WHAT IS EXPECTED:
Update the lines below by swapping every "column header" for "column heading", keeping everything else the same.

(Dataset records)
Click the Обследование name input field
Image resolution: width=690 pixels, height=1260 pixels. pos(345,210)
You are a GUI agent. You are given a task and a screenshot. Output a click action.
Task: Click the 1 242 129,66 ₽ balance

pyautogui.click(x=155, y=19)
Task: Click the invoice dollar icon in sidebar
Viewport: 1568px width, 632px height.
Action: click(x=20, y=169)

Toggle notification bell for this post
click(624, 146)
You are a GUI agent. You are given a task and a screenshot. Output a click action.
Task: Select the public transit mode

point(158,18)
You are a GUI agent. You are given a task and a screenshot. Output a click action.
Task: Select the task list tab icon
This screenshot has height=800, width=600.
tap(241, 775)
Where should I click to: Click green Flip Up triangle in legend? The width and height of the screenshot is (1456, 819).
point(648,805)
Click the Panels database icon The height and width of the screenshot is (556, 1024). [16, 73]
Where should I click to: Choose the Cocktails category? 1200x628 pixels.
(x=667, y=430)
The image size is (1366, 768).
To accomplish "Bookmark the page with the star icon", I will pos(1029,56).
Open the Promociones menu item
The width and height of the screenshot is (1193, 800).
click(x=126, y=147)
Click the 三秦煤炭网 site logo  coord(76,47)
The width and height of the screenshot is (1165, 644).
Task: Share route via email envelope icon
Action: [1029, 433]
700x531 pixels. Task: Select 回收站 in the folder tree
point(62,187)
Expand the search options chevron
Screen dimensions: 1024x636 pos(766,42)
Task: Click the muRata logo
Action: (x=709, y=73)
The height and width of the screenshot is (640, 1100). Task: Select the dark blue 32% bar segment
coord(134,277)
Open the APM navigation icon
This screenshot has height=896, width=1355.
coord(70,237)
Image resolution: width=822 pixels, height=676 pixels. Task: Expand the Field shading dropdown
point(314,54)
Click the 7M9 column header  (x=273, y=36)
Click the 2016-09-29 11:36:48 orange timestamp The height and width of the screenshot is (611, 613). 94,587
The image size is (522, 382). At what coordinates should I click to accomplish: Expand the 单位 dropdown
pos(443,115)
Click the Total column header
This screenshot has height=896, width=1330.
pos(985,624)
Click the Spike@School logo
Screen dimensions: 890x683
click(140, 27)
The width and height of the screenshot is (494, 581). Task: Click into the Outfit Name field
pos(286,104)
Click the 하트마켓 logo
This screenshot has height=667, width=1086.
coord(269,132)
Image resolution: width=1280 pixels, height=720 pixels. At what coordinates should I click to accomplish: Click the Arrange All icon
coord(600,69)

THE RESULT:
Click the Обследование name input field
Image resolution: width=690 pixels, height=1260 pixels. pos(345,210)
You are a GUI agent. You are given a task and a screenshot. Output a click action.
Task: Click the 1 242 129,66 ₽ balance

pyautogui.click(x=155, y=19)
Task: Click the invoice dollar icon in sidebar
Viewport: 1568px width, 632px height.
Action: click(x=20, y=169)

Toggle notification bell for this post
click(624, 146)
You are a GUI agent. You are given a task and a screenshot. Output a click action.
Task: Select the public transit mode

point(158,18)
You are a GUI agent. You are given a task and a screenshot. Output a click action.
Task: Select the task list tab icon
This screenshot has height=800, width=600.
tap(241, 775)
Where should I click to: Click green Flip Up triangle in legend? The width and height of the screenshot is (1456, 819).
point(648,805)
Click the Panels database icon The height and width of the screenshot is (556, 1024). [16, 73]
Where should I click to: Choose the Cocktails category? 1200x628 pixels.
(x=667, y=430)
The image size is (1366, 768).
To accomplish "Bookmark the page with the star icon", I will pos(1029,56).
Open the Promociones menu item
The width and height of the screenshot is (1193, 800).
click(x=126, y=147)
Click the 三秦煤炭网 site logo  coord(76,47)
The width and height of the screenshot is (1165, 644).
Task: Share route via email envelope icon
Action: [1029, 433]
700x531 pixels. Task: Select 回收站 in the folder tree
point(62,187)
Expand the search options chevron
Screen dimensions: 1024x636 pos(766,42)
Task: Click the muRata logo
Action: (x=709, y=73)
The height and width of the screenshot is (640, 1100). Task: Select the dark blue 32% bar segment
coord(134,277)
Open the APM navigation icon
This screenshot has height=896, width=1355.
coord(70,237)
Image resolution: width=822 pixels, height=676 pixels. Task: Expand the Field shading dropdown
point(314,54)
Click the 7M9 column heading  (x=273, y=36)
Click the 2016-09-29 11:36:48 orange timestamp The height and width of the screenshot is (611, 613). 94,587
The image size is (522, 382). At what coordinates should I click to accomplish: Expand the 单位 dropdown
pos(443,115)
Click the Total column heading
This screenshot has height=896, width=1330.
pos(985,624)
Click the Spike@School logo
Screen dimensions: 890x683
click(140, 27)
The width and height of the screenshot is (494, 581). Task: Click into the Outfit Name field
pos(286,104)
Click the 하트마켓 logo
This screenshot has height=667, width=1086.
coord(269,132)
Image resolution: width=1280 pixels, height=720 pixels. At what coordinates should I click to accomplish: Click the Arrange All icon
coord(600,69)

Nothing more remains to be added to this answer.